CRITICAL INSTRUCTIONS:
1. First, update your task status to 'in_progress' in status.json
2. You own these files exclusively: src/auth/*, src/users/*
3. Read the project context and existing code
4. Implement ONLY your assigned task
5. Update status to 'completed' when done
6. STOP - Do not work on other tasks
Your specific implementation tasks:
- Create user model and database schema
- Implement registration and login endpoints
- Add JWT token management
- Create password reset functionality
Advanced Features
-
Application Scaffolding
- Detect when building applications
- Auto-scaffold with appropriate framework
- Set up project structure before agents begin
-
Progress Monitoring
📊 Parallel Execution Status ============================ Phase 1: Component Breakdown ✓ Complete Phase 2: Feature Decomposition ✓ Complete Phase 3: Task Creation ✓ Complete Phase 4: Implementation ⏳ In Progress Active Agents: 47/52 Completed Tasks: 312/485 Estimated Time Remaining: 12 minutes Recent Completions: ✓ Agent 4.23: Implemented user registration form ✓ Agent 4.45: Created team invitation system ✓ Agent 4.67: Added real-time websocket support -
Dependency Management
- Tasks can declare dependencies
- Agents wait for dependencies before starting
- Deadlock detection and resolution
-
Error Recovery
- Automatic retry for failed tasks
- Agent health monitoring
- Graceful degradation for partial failures
Benefits
- 10-100x Faster Development: Massive parallelization for large projects
- From Idea to Implementation: Single prompt can generate entire applications
- Intelligent Work Distribution: AI decomposes and assigns work optimally
- Zero Conflicts: File ownership ensures clean parallel execution
- Full Visibility: Track hundreds of agents in real-time
- Resilient Execution: Resume from any point after interruption
Implementation Considerations
-
Resource Management
- API rate limiting across many agents
- Memory/CPU usage optimization
- Configurable parallelism limits
-
UI/UX Enhancements
- Web dashboard for monitoring
- Integration with VS Code
- Slack/Discord notifications
-
Safety Features
- Dry-run mode for previewing decomposition
- Rollback capabilities
- Cost estimation before execution
Real-World Use Cases
-
Complete Application Development
- "Build a Reddit clone with voting and comments"

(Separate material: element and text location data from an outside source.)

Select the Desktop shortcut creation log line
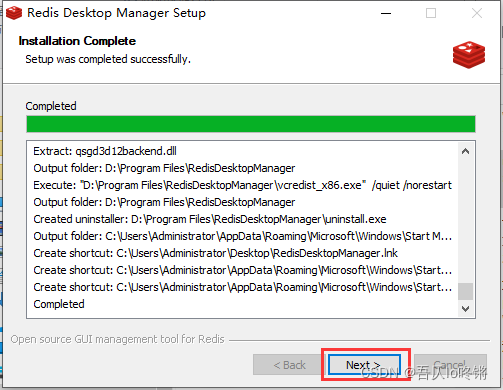 (215, 253)
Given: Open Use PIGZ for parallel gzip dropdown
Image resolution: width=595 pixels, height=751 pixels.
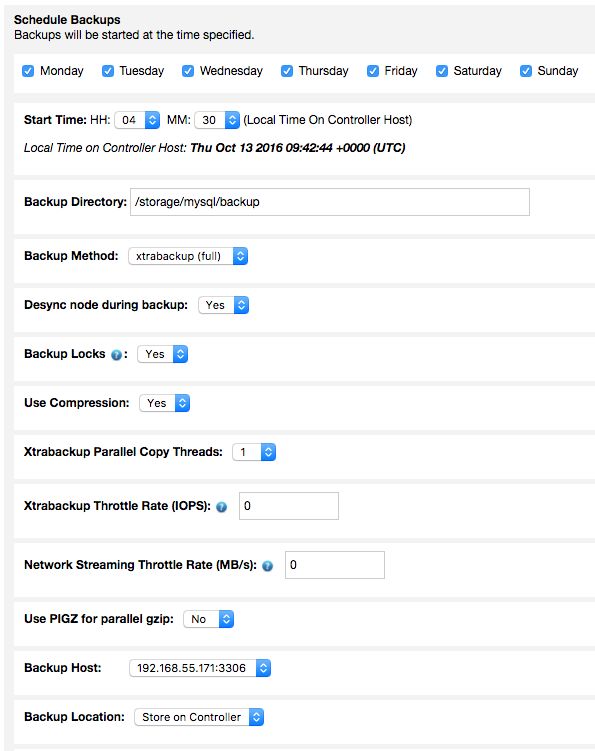Looking at the screenshot, I should pyautogui.click(x=208, y=619).
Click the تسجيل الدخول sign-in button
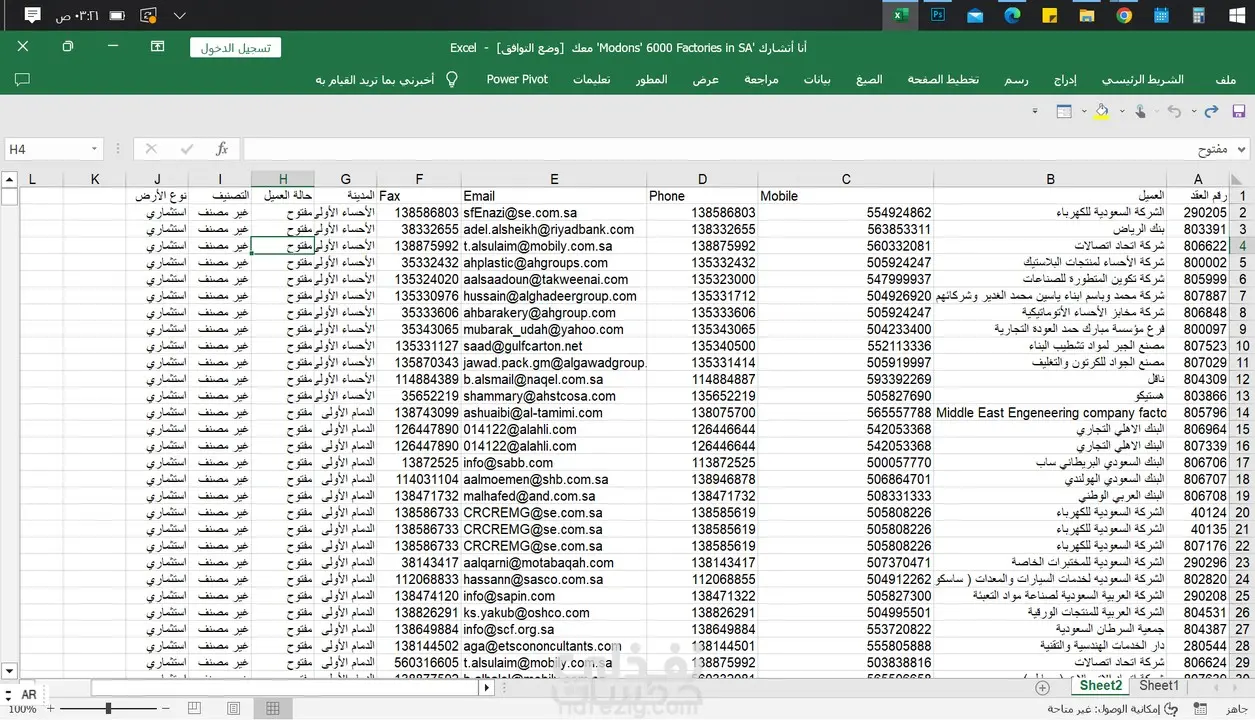 click(235, 47)
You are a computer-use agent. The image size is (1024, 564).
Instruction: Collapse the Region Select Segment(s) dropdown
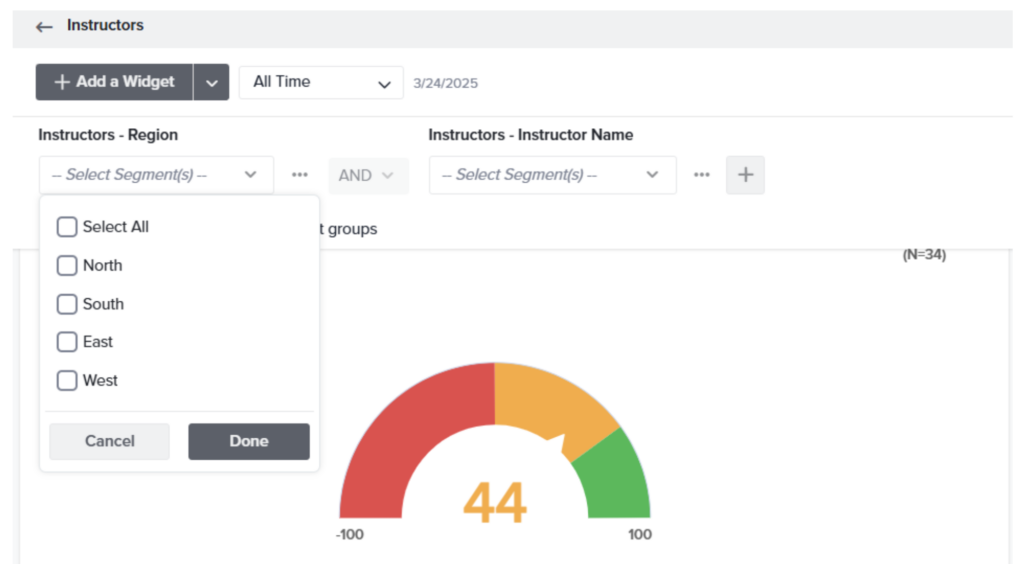pyautogui.click(x=155, y=175)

- "Create a project management tool like Jira"
-
Large-Scale Refactoring
- "Migrate entire codebase from JavaScript to TypeScript"
- "Update all components to new design system"
-
Feature Implementation
- "Add real-time collaboration to existing app"
- "Implement complete testing suite"
-
Documentation Generation
- "Document entire codebase with examples"
- "Create API documentation for all endpoints"
Example Success Story
From the parallel-agent-automation tool:
- Input: "Enforce design system across entire codebase"
- Result: 7 phases, up to 4 parallel agents per phase
- Outcome: ~30 files refactored in ~20 minutes
- Traditional approach: 2-3 hours of manual work
With recursive decomposition:
- Input: "Build a complete e-commerce platform"
- Potential: 500+ parallel agents working simultaneously
- Each handling specific, non-conflicting tasks
- Theoretical completion: Hours instead of weeks
This feature would transform Claude Code from a powerful assistant into an autonomous development platform capable of building entire applications from natural language descriptions.